:: COMPITI ::
1/ Copia dal brano sulla Formula Uno la parte tra "Un mondo che" e "unico obiettivo: VINCERE.", estremi inclusi.
2/ Ripeti parola per parola le righe, dalla prima fino a quella che contiene "Looking at the", entrambe incluse.

:: BRANO DEL DOCUMENTO ::
-------

Quando mi chiedono di descrivere la Formula Uno con la prima parola che mi viene in mente è: "Eccitazione". Quella mini scarica di adrenalina che mi sale dalla bocca dello stomaco e arriva in gola. Ne è testimone il mio comportamento durante la corsa, ci sono delle volte che sbraito contro i telecronisti o tifo con una certa enfasi. Dallo spegnimento dei semafori fino allo sventolare della bandiera a scacchi, l'adrenalina che porto dentro di me non cessa di ardere. Ed è sempre la stessa "Eccitazione" che mi rende ansiosa durante tutta la corsa.

Perché è così la Formula uno!

Un mondo che da quando ne fai parte: continua a incuriosirti nonostante gli anni che passano, e non ne riesci più a farne a meno.

La prima volta che ho visto una intera corsa di Formula uno è stata quella di Melbourne 2019, il gran premio Australiano. Ha un qualcosa che affascina chiunque la guardi. Forse perché ci sono piloti entusiasti di provare le nuove monoposto oppure perché ci sono piloti che essendo appena approdati nel meraviglioso mondo della Formula uno, vogliono dimostrare chi sono.

Ma una cosa ho notato, tutti hanno un unico obiettivo: VINCERE.

-------

:: RIGHE DELL'ESERCIZIO ::

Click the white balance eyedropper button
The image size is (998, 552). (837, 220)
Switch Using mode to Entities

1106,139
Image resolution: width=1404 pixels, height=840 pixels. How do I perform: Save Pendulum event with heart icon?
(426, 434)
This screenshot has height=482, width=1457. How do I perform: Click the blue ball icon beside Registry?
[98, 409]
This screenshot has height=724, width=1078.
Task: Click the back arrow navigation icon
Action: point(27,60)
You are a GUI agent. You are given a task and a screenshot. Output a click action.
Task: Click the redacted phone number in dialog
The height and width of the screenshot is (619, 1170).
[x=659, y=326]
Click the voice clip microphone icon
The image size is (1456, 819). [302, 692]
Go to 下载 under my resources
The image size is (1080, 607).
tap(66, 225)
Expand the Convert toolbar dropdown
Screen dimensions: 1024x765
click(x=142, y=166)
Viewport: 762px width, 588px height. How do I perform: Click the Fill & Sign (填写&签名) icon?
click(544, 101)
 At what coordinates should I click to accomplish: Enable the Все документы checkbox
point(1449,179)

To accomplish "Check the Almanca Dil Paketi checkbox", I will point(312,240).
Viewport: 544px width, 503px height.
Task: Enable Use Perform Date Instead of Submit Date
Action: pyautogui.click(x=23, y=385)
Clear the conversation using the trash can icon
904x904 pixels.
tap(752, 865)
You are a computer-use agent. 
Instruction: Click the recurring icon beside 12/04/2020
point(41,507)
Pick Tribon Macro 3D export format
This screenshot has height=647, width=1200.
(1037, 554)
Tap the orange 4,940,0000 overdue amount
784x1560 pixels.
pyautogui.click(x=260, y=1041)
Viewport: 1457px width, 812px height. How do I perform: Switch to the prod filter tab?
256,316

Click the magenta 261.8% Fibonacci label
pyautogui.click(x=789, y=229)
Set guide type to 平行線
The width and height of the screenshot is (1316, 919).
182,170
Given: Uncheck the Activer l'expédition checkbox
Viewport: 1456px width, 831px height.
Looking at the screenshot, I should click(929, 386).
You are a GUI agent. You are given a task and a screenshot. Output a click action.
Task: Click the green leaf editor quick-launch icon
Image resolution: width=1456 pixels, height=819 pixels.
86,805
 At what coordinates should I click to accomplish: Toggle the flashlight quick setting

-------

:: RISPOSTE ::
1/
Un mondo che da quando ne fai parte: continua a incuriosirti nonostante gli anni che passano, e non ne riesci più a farne a meno.

La prima volta che ho visto una intera corsa di Formula uno è stata quella di Melbourne 2019, il gran premio Australiano. Ha un qualcosa che affascina chiunque la guardi. Forse perché ci sono piloti entusiasti di provare le nuove monoposto oppure perché ci sono piloti che essendo appena approdati nel meraviglioso mondo della Formula uno, vogliono dimostrare chi sono.

Ma una cosa ho notato, tutti hanno un unico obiettivo: VINCERE.

2/
Click the white balance eyedropper button
The image size is (998, 552). (837, 220)
Switch Using mode to Entities

1106,139
Image resolution: width=1404 pixels, height=840 pixels. How do I perform: Save Pendulum event with heart icon?
(426, 434)
This screenshot has height=482, width=1457. How do I perform: Click the blue ball icon beside Registry?
[98, 409]
This screenshot has height=724, width=1078.
Task: Click the back arrow navigation icon
Action: point(27,60)
You are a GUI agent. You are given a task and a screenshot. Output a click action.
Task: Click the redacted phone number in dialog
The height and width of the screenshot is (619, 1170).
[x=659, y=326]
Click the voice clip microphone icon
The image size is (1456, 819). [302, 692]
Go to 下载 under my resources
The image size is (1080, 607).
tap(66, 225)
Expand the Convert toolbar dropdown
Screen dimensions: 1024x765
click(x=142, y=166)
Viewport: 762px width, 588px height. How do I perform: Click the Fill & Sign (填写&签名) icon?
click(544, 101)
 At what coordinates should I click to accomplish: Enable the Все документы checkbox
point(1449,179)

To accomplish "Check the Almanca Dil Paketi checkbox", I will point(312,240).
Viewport: 544px width, 503px height.
Task: Enable Use Perform Date Instead of Submit Date
Action: pyautogui.click(x=23, y=385)
Clear the conversation using the trash can icon
904x904 pixels.
tap(752, 865)
You are a computer-use agent. 
Instruction: Click the recurring icon beside 12/04/2020
point(41,507)
Pick Tribon Macro 3D export format
This screenshot has height=647, width=1200.
(1037, 554)
Tap the orange 4,940,0000 overdue amount
784x1560 pixels.
pyautogui.click(x=260, y=1041)
Viewport: 1457px width, 812px height. How do I perform: Switch to the prod filter tab?
256,316

Click the magenta 261.8% Fibonacci label
pyautogui.click(x=789, y=229)
Set guide type to 平行線
The width and height of the screenshot is (1316, 919).
182,170
Given: Uncheck the Activer l'expédition checkbox
Viewport: 1456px width, 831px height.
Looking at the screenshot, I should click(929, 386).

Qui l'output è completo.